Use galvanised or duragal angles to attach tread to stringers, preferably with roofing type screws. 
Rise & going should be same for all steps including the one at ground level / bottom and top, the tip of the treads should be in line with the others (within a few mm max). 
This is good link on terminology http://www.budgetstairs.com.au/bud2.html 
Good luck. 
Regards, 
Theva

----------


## antman

Hi all, thanks for the replies so far. 
I am wondering about the merits of housing the treads into the stringers, cutting a 'saw tooth' pattern into the stringers or using gal angle or brackets to attach the treads to the stringers. 
Any ideas on any of those methods? Best result? Easiest to maufacture? 
Thanks again,
Anthony

----------


## duckman

> Hi all, thanks for the replies so far. 
> I am wondering about the merits of housing the treads into the stringers, cutting a 'saw tooth' pattern into the stringers or using gal angle or brackets to attach the treads to the stringers. 
> Any ideas on any of those methods? Best result? Easiest to maufacture? 
> Thanks again,
> Anthony

  Hi Antman,
Using gal angle is easier, faster, more forgiving (see end note) and should help to prolong the life of the stairs because you are minimising the number of 'water traps' in the structure. 
Using two or even three narrow boards with a small gap between them is also preferable to using one wide board as treads, as the effects of 'cupping' are minimised and therefore the treads are less prone to holding water which can be both dangerous and lead to premature failure of the stair. 
HTH,   
End note:
Stairs can be difficult to get one's mind around for the keen amateur and tradesmen too if its been a while since the last flight of stairs was made.
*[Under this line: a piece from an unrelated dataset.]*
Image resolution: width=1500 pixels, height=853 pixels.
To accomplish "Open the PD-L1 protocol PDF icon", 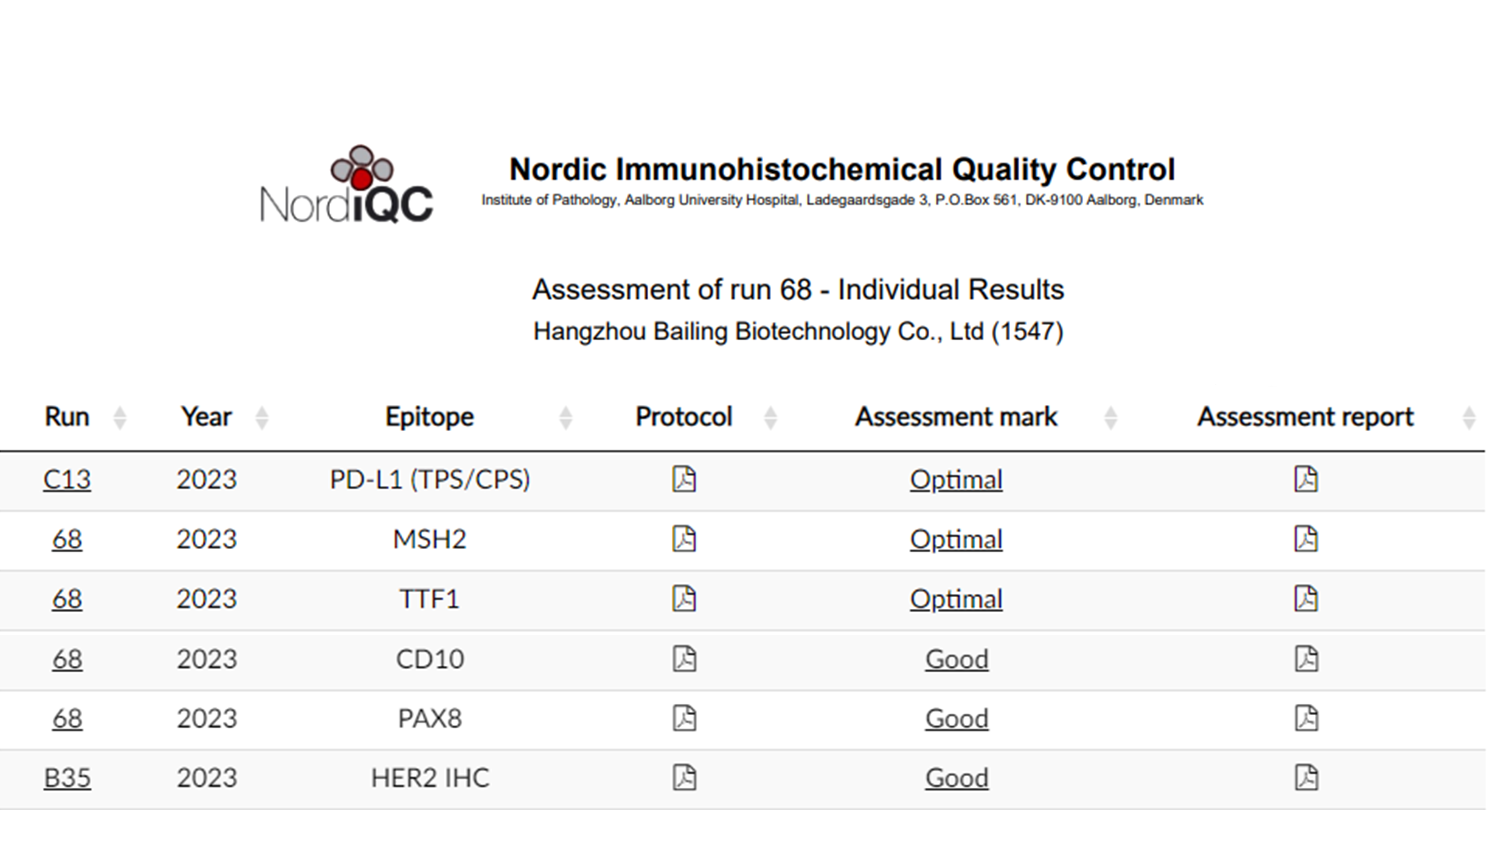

Using gal angle, you can set out your stair stingers, place the gal angles on the strings, have a really good look at it, seek a second opinion and do so without cutting anything or drilling any holes. Gives you more opportunities to get it right.

----------


## Trav

I wanted the hidden stringer look, so I cut a sawtooth pattern into the stringer and then cantilevered/overhung the treads by 100-150mm or something.  Housing sounds like a pain in the ***** if you ask me.  I looked at the brackets, but they are about ten bucks a throw in bunnies, so I gave it a miss and just cut out the sawtooth pattern.  Worked a treat - eventually.  It took me a while (three sets of stairs with three steaps on each set and one set more than 2m wide) and I had to fiddle a bit when I tried to attach them to the deck.   
This was the trick for me - I used 190x45 treated pine for the joists and facia joist.  As my rise for each step was 190, it didn't leave me much timber to screw into.  So I had to add an extra bit of timber under the joist to give me that extra room to screw into.  I've made it sound more confusing than it is, but it is something to think about.   
Also, I agree with everyone above - make your treads out of a few narrow baord rather than one big wide one.   
Trav

----------


## julianx

It's difficult to describe how to build a set of stairs with out diagrams and I'm hopless with computer pictures of any kind, heres an few tips though. 
the formular for a perfect stair is 2 x the rise + the going = 600mm. this is based on the theory that it takes twice as much effort to lift your foot upwards as is does to move it forward and the average pace for and adult is 600 mm.
A flight of stairs shouldn't have any more than 14 treads without a landing 
The standard size timber for stairs is 250 x 50 for both stringers and treads. 
To prevent the tread from holding water make sure the sap wood is on the bottom so cupping will occur on the underside. 
If you want the "hidden stringer" look you might consider steel stringers they will cost you about $25 per rise which is comparable to 250 x 50 f17 about $35 per metre. If you give your local steel fabricator accurate measurments ie total rise from slab to top of deck and explain that you want to bolt them to an existing slab etc. They should be able to make them up in a day or two. 
stairs are a fairly challenging project, and potentionally dangerous, just think about how much force you put on the stairs when you run down them, then think about them giving way under that force, then think about the pain, then think about the litigation if it happens to someone else (just a couple of happy thoughts.

----------


## capedcrusader

> Use galvanised or duragal angles to attach tread to stringers, preferably with roofing type screws.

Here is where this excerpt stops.